*Document text*:
The violations identified during our inspections indicate a broad spectrum of problems existed in FPC's Engineering program. Our review of these violations disclosed major weaknesses in three specific areas. Six violations were identified for failure to meet the requirements of 10 CFR 50.59. These violations have been categorized in the aggregate as a Severity Level II problem, identified as Violation A in the enclosed Notice, due to the regulatory and safety significance associated with the programmatic deficiencies in the performance of 10 CFR 50.59 safety evaluations and operation of the Crystal River facility with a number of unidentified unreviewed safety questions (USQ) that impacted the design margin and operability of safety-related equipment. Violation B indicates programmatic weaknesses with the implementation of measures to ensure that regulatory and plant design basis requirements are met. Violation B has been categorized as a Severity Level III violation. Violation C involves three examples of untimely and inadequate corrective actions resulting in the failure to identify significant USQs and containment integrity issues and has been categorized as a Severity Level III violation.

FPC's significantly poor performance in these areas is evidence of a systemic breakdown in control of engineering processes at the Crystal River facility. Violation A is of particular concern because of the regulatory significance associated with the failure to implement an adequate 10 CFR 50.59 program and the potential safety consequences that could result from the introduction of a number of USQs that significantly reduced the design margin of certain safety-related systems. Failure to resolve these USQs is a serious safety concern because, in certain accident scenarios, vital equipment could have failed resulting in the loss of the one train of onsite emergency power and unavailability of an emergency feedwater pump. Reactor safety also could have been compromised due to inadequate boron precipitation control in the event of a loss of coolant accident. In addition, failure to identify many of these USQs indicates that your staff failed to recognize design conditions that seriously degraded the margin of safety in several safety-related systems. With regard to Violation B, we are concerned that numerous examples were identified where FPC engineering design control programs lacked sufficient rigor to ensure that design inputs and controls properly maintained the design and licensing bases. Similar weaknesses in the engineering program were identified previously in an escalated enforcement action (EA 95-126), dated July 10, 1996. In addition, FPC failed to take advantage of several opportunities to correct the root causes of these violations prior to NRC involvement and therefore, missed the opportunity to resolve the USQs related to the emergency diesel generator and identify and correct containment configuration control deficiencies.

*Dataset section*:
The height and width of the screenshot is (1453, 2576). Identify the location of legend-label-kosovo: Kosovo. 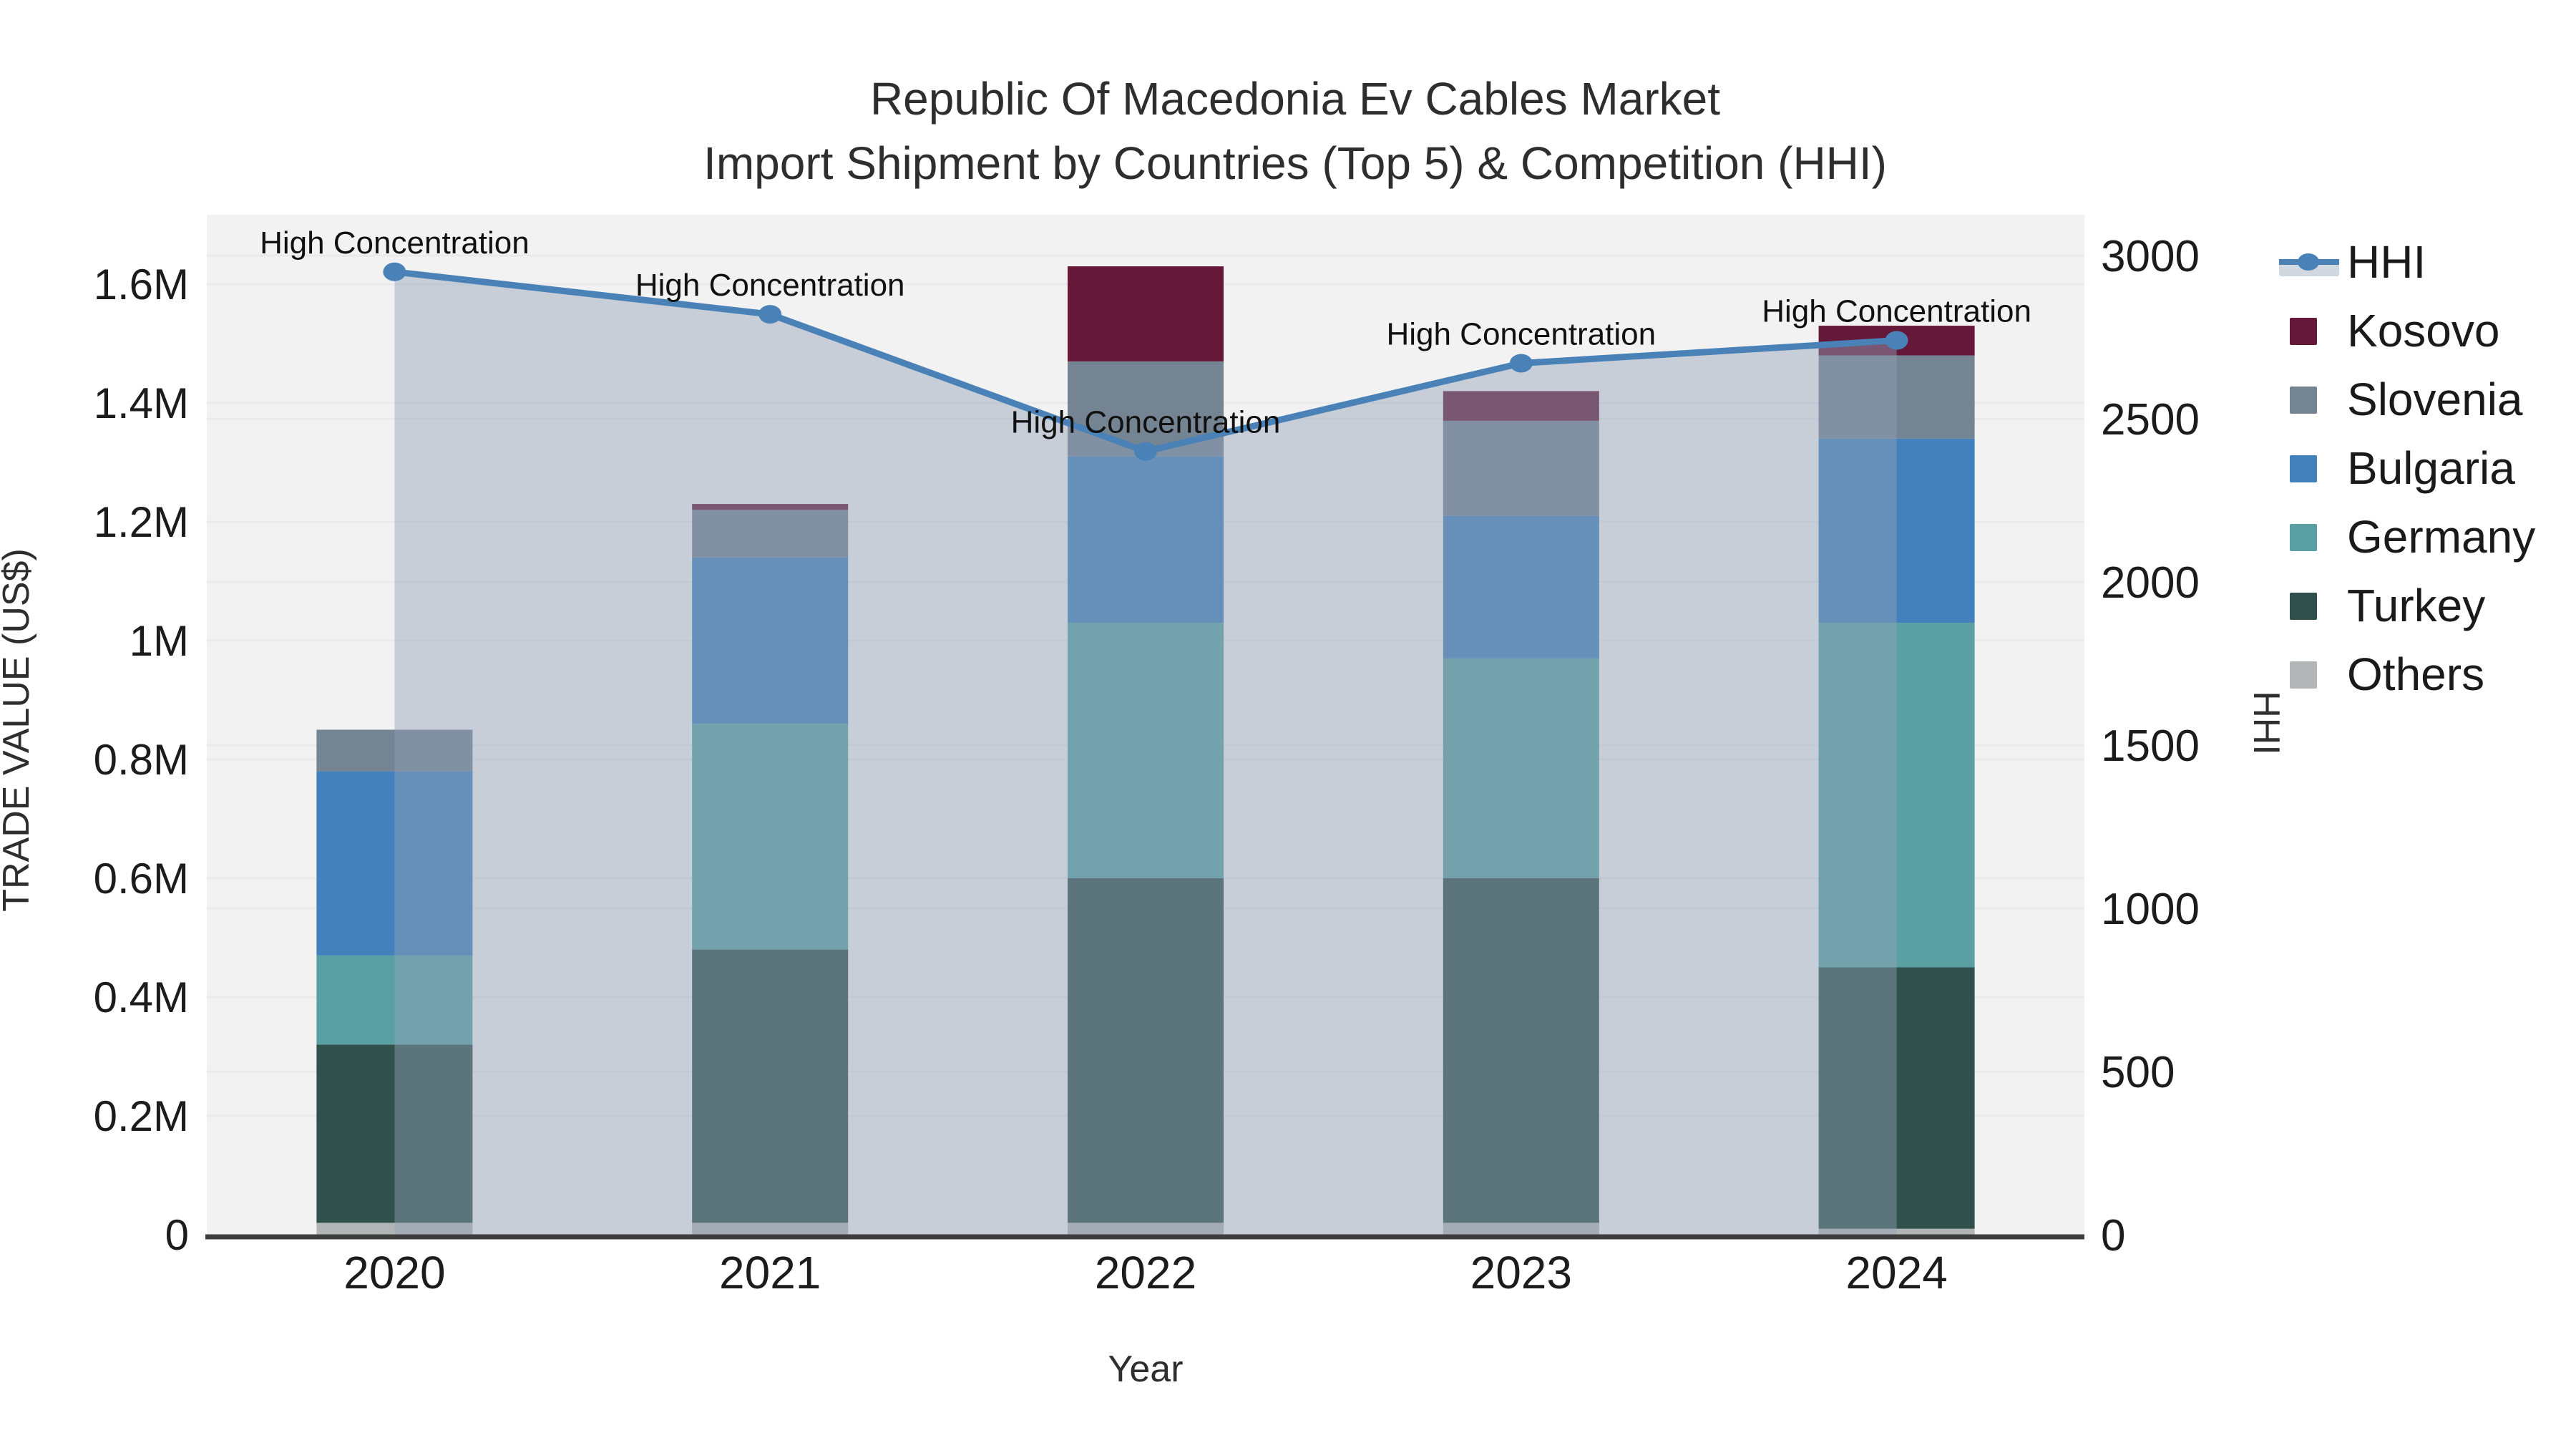
(2423, 330).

*Goal of the exercise*:
Continue the passage above on the engineering violations at the Crystal River facility, starting right after its last sentence.

*Task result*:
In accordance with the Enforcement Policy, civil penalties would normally be considered for the Severity Level II problem and Severity Level III violations. However, I have been authorized, after consultation with the Director, Office of Enforcement, and the Deputy Executive Director for Regulatory Effectiveness, Program Oversight, Investigations and Enforcement, to exercise enforcement discretion in accordance with Section VII.B.(6) of the Enforcement Policy and not propose a civil penalty in this case. It should be stressed that the NRC considered the proposed imposition of a significant civil penalty in this case. However, the NRC has concluded that discretion is appropriate in that: (1) NRC issued a $500,000 civil penalty on July 10, 1996 (EA 95-126) which included sanctions for engineering violations; (2) following NRC identification of the current issues, FPC voluntarily extended the shut down of the Crystal River facility and developed a comprehensive program for problem identification and correction; (3) FPC has demonstrated that remedial action will be taken to ensure reestablishment of design margins for plant systems prior to plant restart; and, (4) FPC's decision to restart the Crystal River facility requires NRC concurrence in accordance with a Confirmatory Action Letter issued on March 4, 1997. FPC's corrective actions will include: (1) completion of a comprehensive restructuring of management; (2) completion of in-depth reviews and corrective actions to ensure compliance with the design bases of the facility; and, (3) implementation of broad and in-depth engineering program changes.

The exercise of this discretion is intended to recognize that FPC has placed the unit in a safe configuration and has committed significant resources to identify and correct deficient conditions. Nonetheless, the NRC must emphasize that failure to implement your improvement plans successfully and substantially improve performance in the engineering area at Crystal River could lead to more significant regulatory sanctions and substantially delay NRC concurrence with restart of Crystal River Unit 3.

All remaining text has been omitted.